Community Blog Learning about Distributed Systems - Part 15: The Last Obstacle to Scalability

Learning about Distributed Systems - Part 15: The Last Obstacle to Scalability

Part 15 of this series shows that distributed systems are not completely distributed, typical solutions to centralization problems, and the performance problems of masters.

Disclaimer: This is a translated work of Qinxia's 漫谈分布式系统. All rights reserved to the original author.

As we discussed in the first chapter of the series, distributed systems obtain horizontal scale-out by splitting the storage and computation of data into multiple nodes.

The power of scale-out is infinite. In theory, there are as many nodes as storage and computing power.

From this perspective, distributed systems have the potential to develop into decentralized systems. However, due to architectural design problems, at least in the big data field, most distributed systems are not decentralized systems. Instead, they have centers.

Issues about Centralization Caused by the Master-Slave Architecture

Specifically, many distributed systems adopt the master-slave architecture for different reasons.

Let's take HDFS and YARN, which are most mentioned in the previous article, as examples to see the problems caused by this design.

Centralized Architecture of HDFS

HDFS uses the master-slave architecture to maintain metadata in a unified manner.

Let's review the process of HDFS reading and writing data (as described in the third article in this series).

The following is a simplified flowchart of writing data:


The following is a simplified flowchart of reading data:


Both graphs are schematic and do not contain details (such as pipeline writing and packet splitting), but they are enough to illustrate the problem.

As shown in these two figures, whether we read or write data, we must first go to the NameNode (NN) to access metadata.

After the previous articles about data consistency, the benefits of unified metadata management are clear: data consistency is guaranteed.

This is important. When the data is split into blocks and scattered on various machines, once the metadata is inconsistent, the data cannot be spelled back into usable files even if it is still there.

However, metadata is also data and has resource overhead. However, as the resources of a single-point NN (HA is only a standby instance) are limited, continual scale-out will encounter a bottleneck one day.

There are two main components to the memory overhead of NN:

  • The Metadata of the Historical Data: It resides in memory OldGen, and the overhead can be calculated.
  • Incremental Data and Operation Consumption: They quickly move in and out of the YoungGen, and the overhead depends on how busy the cluster file operations are.

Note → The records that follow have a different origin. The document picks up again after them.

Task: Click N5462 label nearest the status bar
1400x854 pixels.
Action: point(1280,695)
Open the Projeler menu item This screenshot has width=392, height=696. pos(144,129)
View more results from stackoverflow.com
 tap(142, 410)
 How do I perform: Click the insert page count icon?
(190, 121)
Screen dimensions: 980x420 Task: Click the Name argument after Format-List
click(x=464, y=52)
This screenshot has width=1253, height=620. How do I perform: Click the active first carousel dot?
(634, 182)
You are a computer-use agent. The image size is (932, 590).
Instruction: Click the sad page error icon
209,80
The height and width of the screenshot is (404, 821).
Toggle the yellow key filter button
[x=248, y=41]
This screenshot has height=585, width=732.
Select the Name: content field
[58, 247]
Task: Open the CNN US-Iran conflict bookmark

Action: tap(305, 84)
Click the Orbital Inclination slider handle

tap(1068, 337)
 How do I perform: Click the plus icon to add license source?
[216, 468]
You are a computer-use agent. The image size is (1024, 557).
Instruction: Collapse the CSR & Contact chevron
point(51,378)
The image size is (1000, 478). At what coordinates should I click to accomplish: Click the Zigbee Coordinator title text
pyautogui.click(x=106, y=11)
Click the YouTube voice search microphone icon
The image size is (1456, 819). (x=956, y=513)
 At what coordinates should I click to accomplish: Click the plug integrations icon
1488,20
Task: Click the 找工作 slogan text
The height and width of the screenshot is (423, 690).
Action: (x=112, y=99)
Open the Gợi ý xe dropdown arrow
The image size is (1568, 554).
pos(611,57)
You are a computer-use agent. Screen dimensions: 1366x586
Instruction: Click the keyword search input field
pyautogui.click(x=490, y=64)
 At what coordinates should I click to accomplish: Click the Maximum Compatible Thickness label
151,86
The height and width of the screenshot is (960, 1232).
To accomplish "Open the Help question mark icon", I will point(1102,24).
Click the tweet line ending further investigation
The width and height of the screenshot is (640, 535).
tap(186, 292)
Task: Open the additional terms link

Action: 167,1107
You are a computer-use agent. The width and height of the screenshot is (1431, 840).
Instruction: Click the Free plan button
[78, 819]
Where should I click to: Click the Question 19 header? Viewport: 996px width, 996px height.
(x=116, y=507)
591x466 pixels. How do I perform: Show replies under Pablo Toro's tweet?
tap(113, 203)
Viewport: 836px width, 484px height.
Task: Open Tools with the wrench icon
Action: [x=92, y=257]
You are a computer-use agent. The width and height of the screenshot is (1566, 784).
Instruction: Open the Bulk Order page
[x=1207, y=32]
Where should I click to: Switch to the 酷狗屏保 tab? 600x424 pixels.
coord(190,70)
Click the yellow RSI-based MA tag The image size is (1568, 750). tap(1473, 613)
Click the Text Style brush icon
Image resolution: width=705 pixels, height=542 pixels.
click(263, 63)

According to the memory overhead of a file or block object being 150 bytes, we can calculate the actual overhead of the first part and reserve some margin for the second part. The recommended setting is 1GB of memory per 1 million blocks. Therefore, 0.1 billion files or block objects need about 100GB of memory.

The following figure shows the memory situation of NN I intercepted in a production cluster before. At that time, the total number of files + block objects was about 0.15 billion.


NN's memory requirements will exceed the server's physical memory as the amount of data continues to grow. NN will become the performance bottleneck of the cluster or even bring down the whole cluster directly.

Centralized Architecture of YARN

Hadoop uses the master-slave architecture for computing resources to uniformly schedule computing resources and tasks.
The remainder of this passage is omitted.